As we look ahead to 2011, the section of the market throwing up the most interest on this basis is high quality blue chips. As we noted in last month’s investment view, smaller companies generally performed very well in 2010, and our holdings in this area were no exception. As prospective returns have fallen we have begun reducing our exposure, and our commitment of fresh capital has been increasingly toward blue chips (predominately in the consumer staples, media, healthcare and technology sectors).
Many quality blue chips have been laggards over the last year and investors are fed up with them. This feeling of disenchantment has not been helped by a lack of hoped-for resilience in the market corrections of 2010 (healthcare stocks being an obvious example). However, their fundamental performance has on aggregate been good, and their prospective returns remain high. It is comforting to be paid such a handsome return for holding some of the best businesses in the market – a group that offer a combination of both capital-light growth and protection from economic shocks.
Last May we used a simple analysis to highlight the premium return currently available on quality shares. Use of the term ‘quality’ in investment is sometimes criticised as vague and imprecise, or just a bit of a platitude. After all, how many investors would say ‘I’m focusing on low-quality stocks at the moment’? To us, however, quality has a precise definition; it refers to those stocks that have demonstrated…
1) …the highest returns on equity…
2) …with the most consistency over time…
3) …without needing to rely on leverage to generate these returns.
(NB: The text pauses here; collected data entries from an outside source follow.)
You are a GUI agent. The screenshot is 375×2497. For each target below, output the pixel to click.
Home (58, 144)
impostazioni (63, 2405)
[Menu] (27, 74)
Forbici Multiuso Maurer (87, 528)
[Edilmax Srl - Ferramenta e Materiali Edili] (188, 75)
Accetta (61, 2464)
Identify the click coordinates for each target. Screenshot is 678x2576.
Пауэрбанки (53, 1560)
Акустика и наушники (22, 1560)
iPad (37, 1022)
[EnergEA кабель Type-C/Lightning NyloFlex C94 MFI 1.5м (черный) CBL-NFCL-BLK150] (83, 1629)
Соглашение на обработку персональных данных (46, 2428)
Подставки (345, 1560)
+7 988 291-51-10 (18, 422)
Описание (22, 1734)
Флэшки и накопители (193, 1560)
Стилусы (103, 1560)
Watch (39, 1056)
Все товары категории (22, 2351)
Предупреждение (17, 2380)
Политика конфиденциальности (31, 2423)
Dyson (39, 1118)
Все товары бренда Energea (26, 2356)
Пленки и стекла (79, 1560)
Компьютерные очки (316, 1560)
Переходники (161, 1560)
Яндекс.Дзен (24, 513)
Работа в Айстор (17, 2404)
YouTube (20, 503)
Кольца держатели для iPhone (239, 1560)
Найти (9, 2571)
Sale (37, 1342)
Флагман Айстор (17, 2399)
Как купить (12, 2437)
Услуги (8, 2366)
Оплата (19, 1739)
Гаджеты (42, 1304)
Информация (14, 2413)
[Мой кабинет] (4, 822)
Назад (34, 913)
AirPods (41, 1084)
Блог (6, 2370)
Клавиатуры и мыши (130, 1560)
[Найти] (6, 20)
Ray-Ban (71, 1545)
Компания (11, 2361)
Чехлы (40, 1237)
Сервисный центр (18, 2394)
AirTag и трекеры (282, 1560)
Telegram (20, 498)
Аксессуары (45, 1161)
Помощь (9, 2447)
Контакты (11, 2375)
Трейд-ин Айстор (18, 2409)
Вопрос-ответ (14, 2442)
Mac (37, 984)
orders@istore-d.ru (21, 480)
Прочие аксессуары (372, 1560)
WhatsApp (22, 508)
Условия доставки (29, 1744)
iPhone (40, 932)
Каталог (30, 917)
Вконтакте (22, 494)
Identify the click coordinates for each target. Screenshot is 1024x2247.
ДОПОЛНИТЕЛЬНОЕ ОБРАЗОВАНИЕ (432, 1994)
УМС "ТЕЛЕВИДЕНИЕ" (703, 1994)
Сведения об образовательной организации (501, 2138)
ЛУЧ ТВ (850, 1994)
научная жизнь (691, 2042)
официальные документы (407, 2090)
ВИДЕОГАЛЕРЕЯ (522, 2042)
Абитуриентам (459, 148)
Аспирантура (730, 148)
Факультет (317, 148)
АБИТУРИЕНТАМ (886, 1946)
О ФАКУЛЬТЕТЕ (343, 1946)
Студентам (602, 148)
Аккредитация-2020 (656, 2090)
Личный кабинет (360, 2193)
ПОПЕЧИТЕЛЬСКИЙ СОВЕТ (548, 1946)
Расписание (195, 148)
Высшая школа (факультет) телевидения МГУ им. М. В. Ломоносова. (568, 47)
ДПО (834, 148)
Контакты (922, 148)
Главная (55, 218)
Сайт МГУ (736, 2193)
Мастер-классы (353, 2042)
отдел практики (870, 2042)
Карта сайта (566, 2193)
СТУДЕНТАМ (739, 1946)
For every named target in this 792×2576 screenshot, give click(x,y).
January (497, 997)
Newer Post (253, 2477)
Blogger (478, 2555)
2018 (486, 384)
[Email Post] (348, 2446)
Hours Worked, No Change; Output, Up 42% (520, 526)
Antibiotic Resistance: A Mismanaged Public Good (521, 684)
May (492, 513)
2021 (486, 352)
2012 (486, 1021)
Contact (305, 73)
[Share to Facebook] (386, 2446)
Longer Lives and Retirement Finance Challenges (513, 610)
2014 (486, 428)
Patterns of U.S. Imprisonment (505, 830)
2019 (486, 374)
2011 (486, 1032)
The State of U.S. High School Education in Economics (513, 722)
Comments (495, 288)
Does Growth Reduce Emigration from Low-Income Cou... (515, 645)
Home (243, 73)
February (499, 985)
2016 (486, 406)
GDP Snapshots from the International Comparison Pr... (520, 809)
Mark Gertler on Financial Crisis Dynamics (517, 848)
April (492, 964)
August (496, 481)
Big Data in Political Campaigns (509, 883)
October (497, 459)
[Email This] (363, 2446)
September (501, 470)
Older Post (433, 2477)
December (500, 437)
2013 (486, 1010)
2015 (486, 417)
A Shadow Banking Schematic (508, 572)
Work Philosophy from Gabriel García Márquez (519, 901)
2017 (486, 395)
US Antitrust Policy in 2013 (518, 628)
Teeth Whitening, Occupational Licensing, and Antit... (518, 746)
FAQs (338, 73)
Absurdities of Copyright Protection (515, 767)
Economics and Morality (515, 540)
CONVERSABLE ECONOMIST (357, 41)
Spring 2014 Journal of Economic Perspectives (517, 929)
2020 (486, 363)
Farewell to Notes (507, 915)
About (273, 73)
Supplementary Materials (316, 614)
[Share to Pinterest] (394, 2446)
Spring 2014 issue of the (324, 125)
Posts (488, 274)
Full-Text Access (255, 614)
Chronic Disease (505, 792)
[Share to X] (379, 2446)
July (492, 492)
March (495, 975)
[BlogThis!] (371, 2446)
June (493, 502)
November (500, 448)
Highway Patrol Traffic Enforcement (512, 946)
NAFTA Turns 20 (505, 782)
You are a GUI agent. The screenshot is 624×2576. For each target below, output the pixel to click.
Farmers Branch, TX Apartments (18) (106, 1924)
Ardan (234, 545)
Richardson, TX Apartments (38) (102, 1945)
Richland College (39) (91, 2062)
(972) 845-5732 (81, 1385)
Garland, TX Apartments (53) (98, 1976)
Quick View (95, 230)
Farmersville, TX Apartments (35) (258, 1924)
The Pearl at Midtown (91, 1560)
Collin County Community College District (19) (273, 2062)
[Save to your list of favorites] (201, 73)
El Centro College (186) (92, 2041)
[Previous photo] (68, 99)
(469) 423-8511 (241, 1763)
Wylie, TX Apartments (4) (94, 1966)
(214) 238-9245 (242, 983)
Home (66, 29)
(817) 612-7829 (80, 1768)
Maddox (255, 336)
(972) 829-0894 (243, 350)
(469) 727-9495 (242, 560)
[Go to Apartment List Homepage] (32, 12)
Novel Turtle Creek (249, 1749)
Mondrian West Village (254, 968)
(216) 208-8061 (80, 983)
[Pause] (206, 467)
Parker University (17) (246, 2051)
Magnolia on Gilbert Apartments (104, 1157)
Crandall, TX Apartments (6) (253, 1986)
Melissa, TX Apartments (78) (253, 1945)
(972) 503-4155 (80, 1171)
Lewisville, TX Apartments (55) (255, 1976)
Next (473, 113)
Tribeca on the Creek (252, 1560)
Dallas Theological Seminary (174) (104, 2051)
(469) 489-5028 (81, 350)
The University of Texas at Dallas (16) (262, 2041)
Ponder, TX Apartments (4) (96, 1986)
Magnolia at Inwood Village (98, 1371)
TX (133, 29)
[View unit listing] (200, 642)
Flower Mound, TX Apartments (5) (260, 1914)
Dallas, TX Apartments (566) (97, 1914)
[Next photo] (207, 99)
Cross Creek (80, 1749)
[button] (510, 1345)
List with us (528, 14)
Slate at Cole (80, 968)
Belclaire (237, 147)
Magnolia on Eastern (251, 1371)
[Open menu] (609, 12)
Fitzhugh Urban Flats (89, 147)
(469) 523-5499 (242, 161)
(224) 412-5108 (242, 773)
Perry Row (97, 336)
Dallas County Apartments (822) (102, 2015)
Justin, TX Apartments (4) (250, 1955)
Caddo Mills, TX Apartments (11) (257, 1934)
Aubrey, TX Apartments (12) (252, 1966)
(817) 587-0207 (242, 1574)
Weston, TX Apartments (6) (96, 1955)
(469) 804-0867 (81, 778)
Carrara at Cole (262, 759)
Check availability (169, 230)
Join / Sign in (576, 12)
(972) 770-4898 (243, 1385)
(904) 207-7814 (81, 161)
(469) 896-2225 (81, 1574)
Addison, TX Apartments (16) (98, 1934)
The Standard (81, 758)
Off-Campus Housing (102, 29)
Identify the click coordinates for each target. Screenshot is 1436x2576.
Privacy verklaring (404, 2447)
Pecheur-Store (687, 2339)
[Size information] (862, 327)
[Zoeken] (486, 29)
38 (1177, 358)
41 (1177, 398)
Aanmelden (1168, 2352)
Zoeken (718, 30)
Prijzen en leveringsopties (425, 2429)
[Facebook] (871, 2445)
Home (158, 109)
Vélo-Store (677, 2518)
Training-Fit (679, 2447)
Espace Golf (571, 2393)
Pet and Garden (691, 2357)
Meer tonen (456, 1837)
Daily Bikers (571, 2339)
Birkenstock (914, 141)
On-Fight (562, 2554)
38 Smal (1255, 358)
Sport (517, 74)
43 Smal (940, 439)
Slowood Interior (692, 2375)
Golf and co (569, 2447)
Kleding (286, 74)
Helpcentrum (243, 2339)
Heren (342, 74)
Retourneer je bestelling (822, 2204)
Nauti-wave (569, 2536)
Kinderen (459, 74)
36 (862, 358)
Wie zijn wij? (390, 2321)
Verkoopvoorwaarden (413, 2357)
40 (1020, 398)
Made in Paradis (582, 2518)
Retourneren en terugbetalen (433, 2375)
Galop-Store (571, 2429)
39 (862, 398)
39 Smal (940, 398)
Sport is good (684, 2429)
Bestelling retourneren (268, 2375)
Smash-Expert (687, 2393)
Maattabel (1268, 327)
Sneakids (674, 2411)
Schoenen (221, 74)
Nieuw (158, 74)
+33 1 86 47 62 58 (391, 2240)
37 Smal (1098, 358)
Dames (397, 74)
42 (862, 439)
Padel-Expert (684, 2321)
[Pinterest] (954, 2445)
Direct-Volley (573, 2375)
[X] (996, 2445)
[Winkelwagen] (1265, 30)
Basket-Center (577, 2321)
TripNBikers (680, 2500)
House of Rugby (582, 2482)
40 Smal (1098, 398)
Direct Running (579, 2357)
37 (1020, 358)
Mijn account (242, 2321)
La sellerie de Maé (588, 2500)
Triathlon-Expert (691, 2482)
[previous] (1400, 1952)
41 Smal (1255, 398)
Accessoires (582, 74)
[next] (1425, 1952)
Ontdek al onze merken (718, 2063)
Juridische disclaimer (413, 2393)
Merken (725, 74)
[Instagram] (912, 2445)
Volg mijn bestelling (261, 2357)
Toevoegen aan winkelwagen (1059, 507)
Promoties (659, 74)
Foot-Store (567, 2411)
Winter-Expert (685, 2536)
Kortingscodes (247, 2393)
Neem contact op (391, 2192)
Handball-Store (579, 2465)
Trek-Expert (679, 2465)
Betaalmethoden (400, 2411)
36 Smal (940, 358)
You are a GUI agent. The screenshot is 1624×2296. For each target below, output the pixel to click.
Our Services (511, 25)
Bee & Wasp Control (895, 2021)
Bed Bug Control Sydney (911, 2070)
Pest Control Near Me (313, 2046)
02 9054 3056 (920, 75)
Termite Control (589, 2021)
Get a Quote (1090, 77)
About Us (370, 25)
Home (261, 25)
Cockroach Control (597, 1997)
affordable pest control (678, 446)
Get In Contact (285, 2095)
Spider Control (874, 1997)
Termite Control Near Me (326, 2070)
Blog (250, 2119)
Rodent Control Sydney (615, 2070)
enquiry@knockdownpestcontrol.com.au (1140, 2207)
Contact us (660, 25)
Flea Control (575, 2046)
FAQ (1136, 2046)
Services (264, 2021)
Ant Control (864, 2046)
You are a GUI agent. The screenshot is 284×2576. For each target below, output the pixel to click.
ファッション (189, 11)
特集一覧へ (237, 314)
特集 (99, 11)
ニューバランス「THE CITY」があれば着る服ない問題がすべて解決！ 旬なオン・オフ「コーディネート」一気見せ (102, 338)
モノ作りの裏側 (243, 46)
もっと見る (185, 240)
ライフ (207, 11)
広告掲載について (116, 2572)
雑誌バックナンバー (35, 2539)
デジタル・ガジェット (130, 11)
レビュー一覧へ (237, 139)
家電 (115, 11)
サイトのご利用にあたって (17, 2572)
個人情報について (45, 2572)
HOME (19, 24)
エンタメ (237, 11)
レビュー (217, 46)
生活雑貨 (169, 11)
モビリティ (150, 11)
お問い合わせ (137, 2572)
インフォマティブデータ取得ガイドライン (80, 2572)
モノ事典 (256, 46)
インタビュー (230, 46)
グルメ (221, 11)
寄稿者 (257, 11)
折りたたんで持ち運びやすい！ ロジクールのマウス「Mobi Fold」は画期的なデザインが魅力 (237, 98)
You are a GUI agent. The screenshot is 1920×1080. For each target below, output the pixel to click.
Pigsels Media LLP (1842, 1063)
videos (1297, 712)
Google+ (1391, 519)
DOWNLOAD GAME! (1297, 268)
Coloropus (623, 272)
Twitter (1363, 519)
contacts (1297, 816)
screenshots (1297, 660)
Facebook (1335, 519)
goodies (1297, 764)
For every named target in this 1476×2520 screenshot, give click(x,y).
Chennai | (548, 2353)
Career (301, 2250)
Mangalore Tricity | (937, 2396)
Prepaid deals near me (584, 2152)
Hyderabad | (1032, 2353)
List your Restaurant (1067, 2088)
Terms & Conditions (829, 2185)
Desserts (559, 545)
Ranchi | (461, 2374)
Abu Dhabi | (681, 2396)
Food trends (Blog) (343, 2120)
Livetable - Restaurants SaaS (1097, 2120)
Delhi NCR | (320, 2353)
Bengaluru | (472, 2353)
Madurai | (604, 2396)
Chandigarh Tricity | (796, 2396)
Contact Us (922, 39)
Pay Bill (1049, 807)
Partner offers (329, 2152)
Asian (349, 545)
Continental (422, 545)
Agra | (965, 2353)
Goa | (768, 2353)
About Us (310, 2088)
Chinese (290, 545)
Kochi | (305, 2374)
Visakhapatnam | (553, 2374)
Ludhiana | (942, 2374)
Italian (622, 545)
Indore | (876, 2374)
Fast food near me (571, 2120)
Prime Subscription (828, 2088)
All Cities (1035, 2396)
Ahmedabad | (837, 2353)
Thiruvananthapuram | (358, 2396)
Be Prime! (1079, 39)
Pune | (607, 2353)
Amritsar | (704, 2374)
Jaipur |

Ranking the UK market by these three factors, and dividing it into quintiles, the table below shows this anomaly to be alive and well:
Average earnings yield by quality quintile*:
Top quality quintile = 9.6%
Second quality quintile = 7.0%
Third quality quintile = 7.0%
Fourth quality quintile = 7.5%
Bottom quality quintile = 6.0%
Whilst the above is a simplistic, headline analysis, it’s an interesting quantitative snapshot of where the opportunity set lies for today’s investor. Effectively, the best businesses in today’s market are also the cheapest. History and common sense would suggest that they should be the most expensive. Also note that these earnings yields are prospective yields, so they already embody analysts' bullish forecasts on low quality cyclicals for 2011. Relative to their high quality peers, a very substantial improvement in the fundamentals of low quality stocks would be needed to justify current prices.
Whilst we admit to repeating ourselves on this subject, we also believe that good things come to those with patience, discipline, and an attention span that lasts longer than the next economic data release.
Hugh Yarrow
January 2011
Please note, this investment view contains the personal opinions of Hugh Yarrow as at 7th December 2011 and does not constitute investment advice.
Median EBIT/EV yields. Universe is UK market ex financials and utilities.